本来就是,戏月峰这样的地方能有多大点事儿,没什么是门主徒弟这个身份解决不了的。我告诉芷嫣:「今天算是给你放假。特许你为了救人而浪费时间,从明天开始,你白天好好给我烧纸,还得想办法发动别人给我烧。」
芷嫣错愕:「还烧?昨天那么多都不够?」
我将地府钱铺那些混账的规矩说与她听了,芷嫣听罢,愣愣的问我:「这样算来,你居然还能拿得到一百钱,他们也是放了很多水吧?」
「你信不信今天晚上我就去地牢里放水,保证淹死里面那个。」
芷嫣老实垂头认错。
我看看外面天色,见太阳已经完全沉了下去,便不客气的往芷嫣身体里一撞,将她魂魄撞了出去,重新掌控了她的身体,我捏了捏拳头道:「你有空还真得好好提高提高修行,昨晚差点把你这身躯交代出去。」
芷嫣一下就慌了:「怎么了?果然还是不能去勾引厉尘澜对不对?他是不是打你了?」
「遇见北山主了。」我话音微微一顿,果然听见了旁边芷嫣狠狠倒抽冷气的声音,随即我才缓缓道出,「厉尘澜救了我,啊,不对,救了这个身体。」
芷嫣默了一瞬,道:「我觉得……厉尘澜说不定也是个好人呢。」
我冷笑:「呵,在你这儿,好人也真是挺好当的。」
「其实你不在人世这段时间,仙魔两道也发生了挺多改变。万戮门在仙门里的名声虽然一直不好,可我在来的路上,听见山下顺安镇上的镇民们说,万戮门现在与以前大不一样了,把山前的杀阵也撤了,也不再下山扰民了,灾年的时候,还会施粥济民……」
芷嫣越说,我拳头握得越紧。好啊,墨青,你这简直是把我万戮门开成了一个庙啊。
你还施粥济民……父母官都没你干得漂亮。你这是要当佛祖啊!你干脆把自己炸了,拿血肉去泽被苍生得了!
「听说前段时间欺负我的那些魔修,已经被罚下山去务农,让他们帮镇民们耕种粮食,我觉得这个办法比之前那种严酷惩罚好多了……」
「哪里好?」我沉了脸驳她,「你道厉尘澜罚他们,只是因为他们欺负了你?」我冷笑,「天真,他们是想期瞒枉上,被厉尘澜发现了,才被责罚。厉尘澜心慈手软,留下这些人,冲早是祸害。」
芷嫣似被我的模样惊了一瞬。
也是,自打死了变成鬼之后,我身上的杀气戾气便没活着的时候那么重了,心性也不似之前那般锋利,还没这般对芷嫣说过话。可万戮门毕竟不是一个她这几天肉眼所见的这般平静安宁的地方。

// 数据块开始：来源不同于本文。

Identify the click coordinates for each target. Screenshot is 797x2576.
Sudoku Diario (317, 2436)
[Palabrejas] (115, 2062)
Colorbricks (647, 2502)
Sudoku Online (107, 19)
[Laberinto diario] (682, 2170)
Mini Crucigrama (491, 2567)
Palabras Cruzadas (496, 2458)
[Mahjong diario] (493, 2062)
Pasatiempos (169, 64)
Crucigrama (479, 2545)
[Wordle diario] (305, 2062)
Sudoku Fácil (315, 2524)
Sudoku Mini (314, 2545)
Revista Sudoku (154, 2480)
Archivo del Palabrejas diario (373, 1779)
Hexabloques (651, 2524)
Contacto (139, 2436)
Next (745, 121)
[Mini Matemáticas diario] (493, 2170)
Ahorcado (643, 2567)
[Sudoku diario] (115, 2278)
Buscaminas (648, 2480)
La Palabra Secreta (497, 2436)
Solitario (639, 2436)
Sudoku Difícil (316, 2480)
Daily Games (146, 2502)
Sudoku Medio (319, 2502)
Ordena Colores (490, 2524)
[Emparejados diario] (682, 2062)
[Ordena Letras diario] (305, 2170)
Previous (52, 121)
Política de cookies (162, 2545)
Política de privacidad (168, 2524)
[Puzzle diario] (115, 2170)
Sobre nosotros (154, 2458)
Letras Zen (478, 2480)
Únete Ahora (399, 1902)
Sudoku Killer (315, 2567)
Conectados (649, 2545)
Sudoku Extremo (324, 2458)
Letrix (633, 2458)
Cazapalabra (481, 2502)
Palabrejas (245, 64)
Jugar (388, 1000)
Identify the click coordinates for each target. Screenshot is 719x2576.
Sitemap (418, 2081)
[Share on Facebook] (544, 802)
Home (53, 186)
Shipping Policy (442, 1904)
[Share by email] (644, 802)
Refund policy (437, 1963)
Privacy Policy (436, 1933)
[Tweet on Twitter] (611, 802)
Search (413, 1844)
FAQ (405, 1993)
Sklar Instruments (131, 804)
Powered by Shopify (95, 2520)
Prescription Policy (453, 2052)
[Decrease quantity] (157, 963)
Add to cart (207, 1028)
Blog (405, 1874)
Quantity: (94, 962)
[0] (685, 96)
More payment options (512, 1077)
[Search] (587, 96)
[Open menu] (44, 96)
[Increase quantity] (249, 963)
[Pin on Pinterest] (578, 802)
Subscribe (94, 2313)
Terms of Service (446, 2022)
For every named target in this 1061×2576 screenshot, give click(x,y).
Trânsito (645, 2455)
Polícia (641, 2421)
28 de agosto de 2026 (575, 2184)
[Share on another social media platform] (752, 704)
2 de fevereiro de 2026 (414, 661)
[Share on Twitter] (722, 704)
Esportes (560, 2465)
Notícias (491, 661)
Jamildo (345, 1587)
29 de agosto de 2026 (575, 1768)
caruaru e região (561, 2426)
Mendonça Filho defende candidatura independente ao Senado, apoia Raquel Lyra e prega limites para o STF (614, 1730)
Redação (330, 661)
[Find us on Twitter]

我道:「你知道这些人,是怎么来的吗?」我瞥了一眼外面的魔修,「他们一个两个要么是被世仇追杀,要么是被仙门围攻,走无可走,退无可退,最终投靠我万戮门。万戮门里,收的都是穷凶极恶之徒,都是被排挤遗弃之人。
「当初他们入万戮门的时候,可都是发过永远忠诚於我的誓言的。我身为门主,冒天下之大不韪收容他们是恩,从此庇护他们是义,而我只需要他们回报我以忠诚。可若连这点都做不到,他便是不知恩,不知义,不知忠诚之人,见此种人者,杀。这是为我之后避免麻烦,也是为了坚持我自己的道义。」
我转头看了芷嫣一眼,见她已全然愣住,我道:「现在你觉得厉尘澜让他们下山务农是好,咱们就走着瞧吧。看他对这种人用怀柔政策,最后,会落得个什么下场。」
我出了小屋,依旧忽略外面魔修给我热情的招呼。掐了个诀,眨眼落到千刃崖上,向看守藏书阁的侍卫报上了路芷嫣的名字,他们便也没加阻拦,让我进了门去。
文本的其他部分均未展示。